(Passage)

REGISTRATION STATEMENT UNDER THE SECURITIES ACT OF 1933                 [X]

     Pre-Effective Amendment No.                                        [ ]


     Post-Effective Amendment No.   28                                  [X]

                                       AND

REGISTRATION STATEMENT UNDER THE INVESTMENT COMPANY ACT OF 1940         [X]

     Amendment No.   29


                            VOYAGEUR MUTUAL FUNDS II
               (Exact Name of Registrant as Specified in Charter)

           One Commerce Square, Philadelphia, Pennsylvania      19103
            (Address of Principal Executive Offices)          (Zip Code)

        Registrant's Telephone Number, including Area Code:  (215) 255-1371

    Richelle S. Maestro, Esquire, One Commerce Square, Philadelphia, PA 19103
                     (Name and Address of Agent for Service)

Approximate Date of Public Offering:                 October 30, 2000

It is proposed that this filing will become effective:

              immediately upon filing pursuant to paragraph (b)
          X   on October 30, 2000 pursuant to paragraph (b)
              60 days after filing pursuant to paragraph (a)(1)
              on (date) pursuant to paragraph (a)(1)
              75 days after filing pursuant to paragraph (a)(2)
              on (date) pursuant to paragraph (a)(2) of Rule 485

If appropriate:

         ____ this post-effective amendment designates a new effective date for
a previously filed post-effective amendment

<PAGE>   2

Pursuant to Rule 414 under the Securities Act of 1933, Voyageur Mutual Funds II,
as successor issuer of Voyageur Mutual Funds II, Inc., is filing this amendment
to the registration statement of Voyageur Mutual Funds II, Inc. and expressly
adopts the registration statement of Voyageur Mutual Funds II, Inc. as its own
for all purposes of the Securities Act of 1933 and the Investment Company Act of
1940.

<PAGE>   3

                             --- C O N T E N T S ---


This Post-Effective Amendment No. 28 to Registration File No. 33-11495 includes
the following:


          1.     Facing Page

          2.     Contents Page

          3.     Part A - Prospectus(1)

          4.     Part B - Statement of Additional Information(1)

          5.     Part C - Other Information(2)

          6.     Signatures

          7.     Exhibits


This Post-Effective Amendment relates to the Registrant's one series of shares
and its classes: Delaware Tax-Free Colorado Fund - Delaware Tax-Free Colorado
Fund A Class, Delaware Tax-Free Colorado Fund B Class and Delaware Tax-Free
Colorado Fund C Class.

(1) The Registrant's Prospectus and Statement of Additional Information are
incorporated into this filing by reference to the electronic filing of
Post-Effective Amendment No. 25 to the Registration Statement of Voyageur Mutual
Funds filed October 30, 2000.

(2) Items 26(a) and 27 to Part C are incorporated into this filing by reference
to the electronic filing of Post-Effective Amendment No. 25 to the Registration
Statement of Voyageur Mutual Funds filed October 30, 2000.


<PAGE>   4
                                     PART C

                                Other Information


Item 23.    Exhibits

            (a)    Agreement and Declaration of Trust.

                   (1) Agreement and Declaration of Trust (December 17, 1998)
                       incorporated into this filing by reference to
                       Post-Effective Amendment No. 26 filed August 16, 1999.

                   (2) Certificate of Trust (December 17, 1998) incorporated
                       into this filing by reference to Post-Effective Amendment
                       No. 26 filed August 16, 1999.

            (b)    By-Laws. By-Laws (December 17, 1998) incorporated into this
                   filing by reference to Post-Effective Amendment No. 26 filed
                   August 16, 1999.

(End Passage)

**Required action 1**. In the Voyageur Mutual Funds II filing, translate this sentence into Spanish: "This Post-Effective Amendment relates to the Registrant's one series of shares and its classes: Delaware Tax-Free Colorado Fund - Delaware Tax-Free Colorado Fund A Class, Delaware Tax-Free Colorado Fund B Class and Delaware Tax-Free Colorado Fund C Class."
**Required action 2**. Write the next part of the Voyageur Mutual Funds II filing, picking up after its final line.

(Data for analysis)

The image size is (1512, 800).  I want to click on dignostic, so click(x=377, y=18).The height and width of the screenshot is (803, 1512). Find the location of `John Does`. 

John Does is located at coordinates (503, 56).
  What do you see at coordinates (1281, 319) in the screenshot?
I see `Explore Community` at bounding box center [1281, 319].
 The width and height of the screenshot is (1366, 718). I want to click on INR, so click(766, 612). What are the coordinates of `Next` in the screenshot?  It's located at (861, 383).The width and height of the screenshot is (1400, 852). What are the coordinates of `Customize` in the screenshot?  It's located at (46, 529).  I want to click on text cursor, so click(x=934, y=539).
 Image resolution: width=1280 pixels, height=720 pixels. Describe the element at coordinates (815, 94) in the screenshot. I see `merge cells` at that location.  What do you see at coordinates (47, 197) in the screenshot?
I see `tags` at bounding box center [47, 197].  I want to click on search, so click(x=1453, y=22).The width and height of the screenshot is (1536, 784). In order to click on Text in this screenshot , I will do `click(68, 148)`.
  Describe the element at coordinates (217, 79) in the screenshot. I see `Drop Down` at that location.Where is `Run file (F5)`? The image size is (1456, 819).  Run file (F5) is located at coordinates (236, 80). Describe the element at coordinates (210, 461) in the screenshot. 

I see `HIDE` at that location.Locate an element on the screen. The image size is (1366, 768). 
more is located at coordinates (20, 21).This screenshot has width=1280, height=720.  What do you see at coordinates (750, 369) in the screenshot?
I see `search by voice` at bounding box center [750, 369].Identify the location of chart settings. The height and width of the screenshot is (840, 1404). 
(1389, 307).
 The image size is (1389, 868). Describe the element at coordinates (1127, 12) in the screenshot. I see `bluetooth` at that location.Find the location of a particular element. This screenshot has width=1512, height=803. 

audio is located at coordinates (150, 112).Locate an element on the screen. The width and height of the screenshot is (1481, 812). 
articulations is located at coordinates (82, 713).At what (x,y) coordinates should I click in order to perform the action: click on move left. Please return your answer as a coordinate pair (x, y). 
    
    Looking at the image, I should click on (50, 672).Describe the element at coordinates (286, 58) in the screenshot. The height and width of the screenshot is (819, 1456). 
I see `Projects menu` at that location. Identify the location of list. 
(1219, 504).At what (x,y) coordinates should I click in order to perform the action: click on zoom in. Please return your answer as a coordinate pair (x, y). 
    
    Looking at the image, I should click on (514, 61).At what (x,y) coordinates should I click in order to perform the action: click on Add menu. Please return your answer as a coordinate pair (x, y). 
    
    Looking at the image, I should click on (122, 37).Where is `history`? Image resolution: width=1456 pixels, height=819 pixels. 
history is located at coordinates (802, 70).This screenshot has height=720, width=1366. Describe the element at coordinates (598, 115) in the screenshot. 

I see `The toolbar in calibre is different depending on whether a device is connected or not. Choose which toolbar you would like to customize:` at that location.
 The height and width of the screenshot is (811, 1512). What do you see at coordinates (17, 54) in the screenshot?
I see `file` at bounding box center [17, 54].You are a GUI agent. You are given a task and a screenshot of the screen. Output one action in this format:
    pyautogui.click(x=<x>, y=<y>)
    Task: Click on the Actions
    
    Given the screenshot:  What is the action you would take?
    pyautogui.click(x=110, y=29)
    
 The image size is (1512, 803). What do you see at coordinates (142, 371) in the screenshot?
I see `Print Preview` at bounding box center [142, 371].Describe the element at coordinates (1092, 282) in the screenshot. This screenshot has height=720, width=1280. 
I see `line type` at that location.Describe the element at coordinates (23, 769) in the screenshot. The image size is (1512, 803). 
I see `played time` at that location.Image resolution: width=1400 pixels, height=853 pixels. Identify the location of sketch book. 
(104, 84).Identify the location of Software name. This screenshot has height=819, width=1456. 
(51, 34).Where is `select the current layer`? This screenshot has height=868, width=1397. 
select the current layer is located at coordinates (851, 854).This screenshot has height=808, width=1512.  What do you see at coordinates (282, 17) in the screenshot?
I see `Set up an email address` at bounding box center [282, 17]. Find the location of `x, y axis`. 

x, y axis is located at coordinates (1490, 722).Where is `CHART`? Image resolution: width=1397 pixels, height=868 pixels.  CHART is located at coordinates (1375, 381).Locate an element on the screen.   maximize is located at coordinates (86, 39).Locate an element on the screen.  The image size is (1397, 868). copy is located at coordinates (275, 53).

(End Data for analysis)

**Output 1**. Esta Enmienda Posterior a la Entrada en Vigor se refiere a la única serie de acciones del Registrante y a sus clases: Delaware Tax-Free Colorado Fund - Delaware Tax-Free Colorado Fund A Class, Delaware Tax-Free Colorado Fund B Class y Delaware Tax-Free Colorado Fund C Class.

**Output 2**.
            (c)    Copies of All Instruments Defining the Rights of Holders.

                   (1) Agreement and Declaration of Trust. Articles III, V and
                       VI of Agreement and Declaration of Trust incorporated
                       into this filing by reference to Post-Effective Amendment
                       No. 26 filed August 16, 1999.

                   (2) By-Laws. Article II of By-Laws attached incorporated into
                       this filing by reference to Post-Effective Amendment No.
                       26 filed August 16, 1999.

            (d)    Investment Management Agreement. Investment Management
                   Agreement dated November 1, 1999 between Delaware Management
                   Company and the Registrant attached as an Exhibit.

            (e)    (1) Distribution Agreement.

                       (i)  Distribution Agreement between Delaware
                            Distributors, L.P. and the Registrant on behalf of
                            the Fund incorporated into this filing by reference
                            to Post-Effective Amendment No. 22 filed August 28,
                            1997.

                       (ii) Adoption Agreement dated November 1, 1999 between
                            Delaware Distributors, L.P. and the Registrant
                            attached as an Exhibit.

                   (2) Administration and Service Agreement. Form of
                       Administration and Service Agreement (as amended November
                       1995) (Module) incorporated into this filing by reference
                       to Post-Effective Amendment No. 22 filed August 28, 1997.



                   (3) Dealer's Agreement. Attached as an Exhibit.
<PAGE>   5
                    (4)    Mutual Fund Agreement for the Delaware Group of Funds
                           (as amended November 1995) (Module) incorporated into
                           this filing by reference to Post-Effective Amendment
                           No. 22 filed August 28, 1997.

          (f)       Inapplicable.

          (g)       Custodian Agreement.

                    (1)    Form of Custodian Contract between Mellon Bank, N.A.
                           and the Registrant attached as an Exhibit.

          (h)       Other Material Contracts.

                    (1)    Shareholder Services Agreement between Delaware
                           Service Company, Inc. and the Registrant on behalf of
                           the Fund incorporated into this filing by reference
                           to Post-Effective Amendment No. 22 filed August 28,
                           1997.

                    (2)    Fund Accounting Agreement between Delaware Service
                           Company, Inc. and the Registrant on behalf of the
                           Fund incorporated into this filing by reference to
                           Post-Effective Amendment No. 22 filed August 28,
                           1997.

                    (3)    Adoption Agreement dated November 1, 1999 between
                           Delaware Service Company, Inc. and the Registrant
                           attached as an Exhibit.

                    (4)    Executed Schedule A to the Shareholder Servicing
                           Agreement dated April 20, 2000 between Delaware
                           Service Company, Inc. and the Registrant attached as
                           an Exhibit.

          (i)       Opinion of Counsel. Incorporated into this filing by
                    reference to Post-Effective Amendment No. 26 filed August
                    16, 1999.

          (j)       Consent of Auditors. Attached as an Exhibit.

          (k)       Inapplicable.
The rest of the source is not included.